Por el camino, vi cómo las mujeres soportaban palizas. A las puertas de la cárcel, el aire frío nos recibió junto a un intimidatorio despliegue de control. Estos policías sin rostro, desprovistos de identificación, nos sometieron a cacheos humillantes. Más de una vez nos examinaron y desnudaron, quitándonos la ropa.
Se llevaron nuestras pertenencias, incluidos nuestros teléfonos móviles, y las metieron en bolsas transparentes. Me sentí desamparada, violada e indefensa. Cuando terminaron de inspeccionarnos, nos condujeron a las aulas de la cárcel en lugar de complicar las cosas metiéndonos en los pabellones normales.
En total, 22 personas, entre ellas 13 hombres y nueve mujeres, fueron detenidas sin motivo. La policía nos dejó tirados en la cárcel durante 30 agotadoras horas sin ninguna justificación legal previa. El grupo estaba formado por miembros de la comunidad, trabajadores de derechos humanos, periodistas y ese único y desafortunado turista.
Durante esas 30 horas de cautiverio, todos sentimos que una espesa nube de incertidumbre y miedo se cernía sobre nosotros. Nos preocupaba con frecuencia lo que pudiera ocurrir a continuación. Aunque nos sentíamos aterrorizados, el turista parecía pasarlo peor. Me quedé a su lado para ofrecerle consuelo mientras esperábamos lo que me pareció una eternidad.

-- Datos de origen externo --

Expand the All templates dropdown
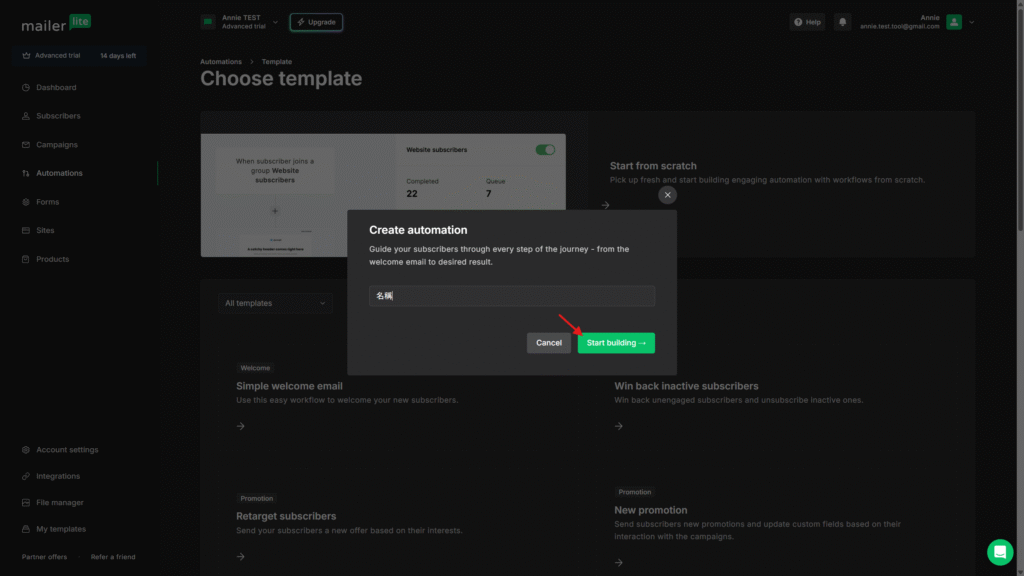 275,303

De algún modo, incluso allí, encontramos consuelo el uno en el otro. Compartimos experiencias de aprendizaje y utilizamos la conversación para distender el ambiente. Memoricé los nombres y apellidos de todas y cada una de las personas que compartieron el calvario conmigo. En un momento dado me dije: no quiero ningún privilegio por ser periodista. Quiero quedarme aquí hasta que todos podamos irnos juntos.
Al final, nos liberaron. Cuando salimos, sentimos el sol en la cara. Amigos, familiares y seres queridos esperaban, radiantes de alegría y alivio cuando salimos. Observé cómo la gente se abrazaba. El miedo que sentíamos se fundió en una hermosa unidad. Salimos con la cabeza bien alta y el corazón lleno de una nueva fuerza.
Nos comprometimos, allí mismo, a seguir luchando hasta borrar todo rastro de injusticia. La experiencia sólo nos hizo más valientes. Reforzó nuestra determinación colectiva.